Recent multimodal learning methods for lung disease classification have demonstrated the benefits of integrating chest radiographs with additional data sources, including lung sounds, metadata, and clinical text. However, these methodologies usually used simple fusion procedures that may fail to capture cross-modal dependencies. Furthermore, training or fine-tuning complex, large deep learning architectures on limited medical datasets considerably increases the risk of overfitting, particularly for models with a massive number of parameters. This gap underscores the urgent need for an advanced, robust multimodal approach. Therefore, this study introduced a GAT-based multimodal (GATMM) strategy that explicitly captures interactions between the visual features of CXR images and the textual embeddings of clinical text at the token or pitch level. The semantically sparse Top-K multimodal graph and the GAT module enable fine-grained, interpretable interactions between visual and textual modalities. By leveraging pre-trained domain-specific models, such as RAD-DINO for visual feature extraction and Clinical ModernBERT for textual embeddings, the proposed multimodal approach not only enhances classification performance but also reduces the high computational burden. The proposed GATMM method offers a viable, scalable alternative with superior performance for the classification of multiclass lung-related diseases.
Methodology
This study introduced a multimodal deep learning framework that used pre-trained domain-specific vision and language models, a multimodal cosine-similarity-based Top-K graph, and two GAT layers to integrate CXR images and clinical text for lung disease analysis. The developed multimodal framework benefits from the complementary strengths of domain-specific pre-trained models and the diverse nature of visual and textual information derived from CXR images and clinical text. The subsequent subsections provide a comprehensive description of the proposed GATMM framework.
Dataset
This research work used a public dataset “Lung X-Ray Image + Clinical Text Dataset”36, which consists of about 80,000 CXR images and clinical texts. The dataset has eight subfolders, such as Obstructive Pulmonary Diseases, Higher Density, Lower Density, Chest Changes, Encapsulated Lesions, Degenerative Infectious Diseases, Mediastinal Changes, and Normal. Each subfolder originally contains 10,000 images related to a particular lung condition. The CXR images were obtained from the dataset “X-ray Lung Diseases Images”37, which has CXR images without patient information, deidentified by radiologists, and made publicly available for researchers. The clinical texts are collected from public datasets and medical literature sources, which include the symptoms related to each lung condition. All CXR images are pre-processed, normalized, and resized to 224 × 224 pixels before being fed to the model. The clinical texts are cleaned and pre-processed using regular expressions, and for tokenization, the Clinical ModernBERT model tokenizer is used. The study used stratified sampling by class label, with a fixed random seed (42) to split the data into three subsets (training, validation, and test), which helps to maintain class balance across splits and ensure reproducibility. A 60:20:20 ratio is used for the initial dataset splitting.

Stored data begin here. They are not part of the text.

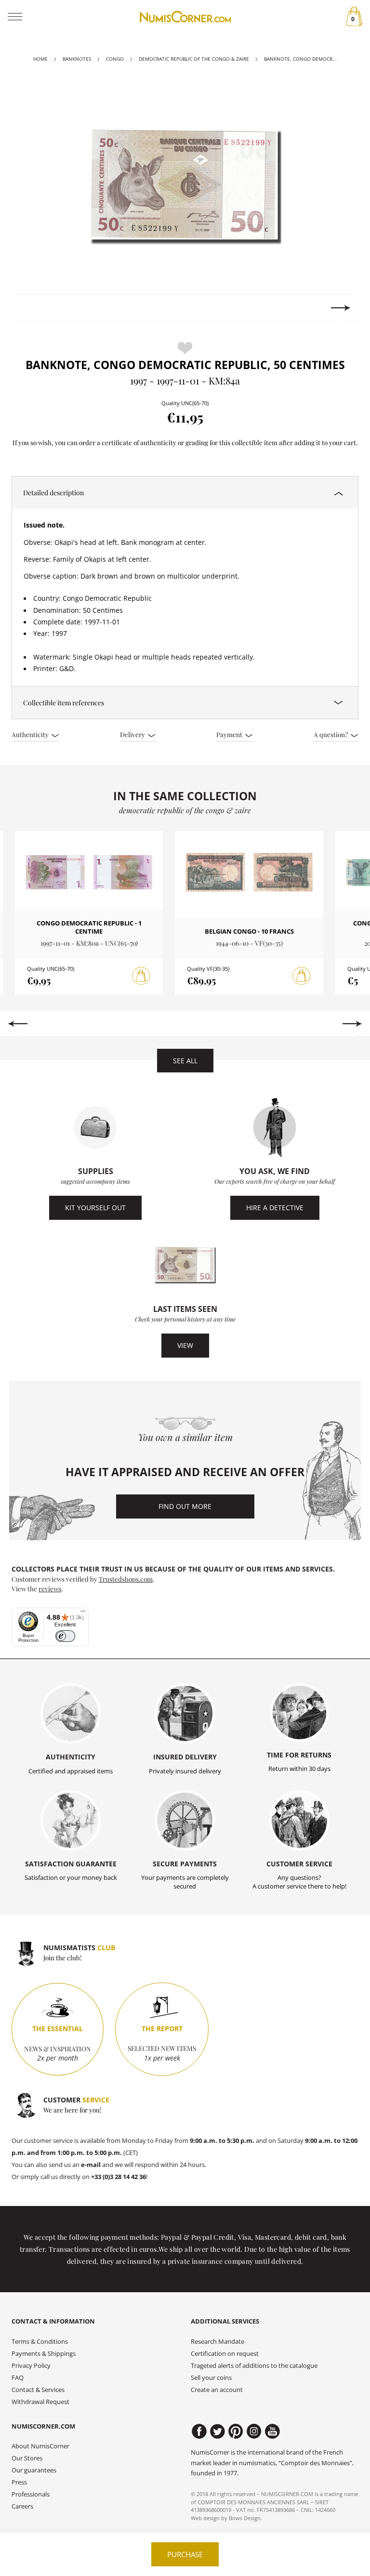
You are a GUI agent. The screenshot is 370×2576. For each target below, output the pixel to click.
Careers (22, 2506)
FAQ (18, 2378)
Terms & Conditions (40, 2342)
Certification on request (225, 2354)
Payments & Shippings (44, 2354)
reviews (50, 1588)
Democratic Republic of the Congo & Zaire (194, 59)
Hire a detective (275, 1207)
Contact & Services (38, 2390)
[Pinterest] (235, 2431)
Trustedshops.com (126, 1578)
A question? (331, 734)
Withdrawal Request (40, 2402)
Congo (115, 59)
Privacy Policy (31, 2366)
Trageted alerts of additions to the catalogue (254, 2366)
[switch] (65, 1636)
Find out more (185, 1506)
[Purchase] (141, 976)
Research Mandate (217, 2342)
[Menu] (83, 1613)
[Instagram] (254, 2431)
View (185, 1345)
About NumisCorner (40, 2446)
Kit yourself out (95, 1207)
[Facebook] (199, 2431)
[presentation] (29, 308)
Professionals (31, 2494)
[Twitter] (217, 2431)
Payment (230, 734)
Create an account (217, 2390)
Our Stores (27, 2458)
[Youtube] (272, 2431)
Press (19, 2482)
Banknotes (77, 59)
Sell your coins (211, 2378)
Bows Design (245, 2518)
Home (40, 59)
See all (185, 1060)
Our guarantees (34, 2470)
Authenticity (31, 734)
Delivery (133, 734)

In public datasets, clinical text may show partial reuse or templating across its samples. As mentioned, the study uses a public dataset, so this issue is addressed by implementing a multi-stage leakage-control technique to ensure rigorous separation across the training, validation, and test data. Initially, to identify exact reuse or duplication across the splits, three basic filtering techniques (normalized image identifiers, normalized clinical text, and joint image-text identifiers) are used. The result of pairwise overlap comparison between splits such as training-validation, training-test, and validation-test is 0 for all three techniques, indicating that no exact instances are shared across the three subsets of the dataset. To further reduce hidden textual redundancy or templating, the normalized clinical texts are encoded using term frequency-inverse document frequency representations with a maximum of 50,000 features and a minimum document frequency of 2. Encoding is only applied to the training set to avoid the contamination of evaluation data. Cosine similarity is computed between each validation and test sample and all training samples. The validation and test samples with a similarity greater than or equal to 0.95 are excluded. In addition, the test samples having a similarity of 0.95 or higher to the filtered validation set are removed to preserve rigorous distinction between splits and eliminate near-duplicate textual redundancy among all splits of the dataset. Most importantly, only the validation and test sets are filtered, but the training set remains unchanged. After the extensive filtering operations, the final filtered dataset contains the training instances of 48,000, the validation instances of 7619, and the test instances of 5688. The subsequent consistency analysis verified that there are no exact or near-duplicate samples across all subsets. Table 1 shows the distribution of the final cleaned and filtered dataset across classes and splits.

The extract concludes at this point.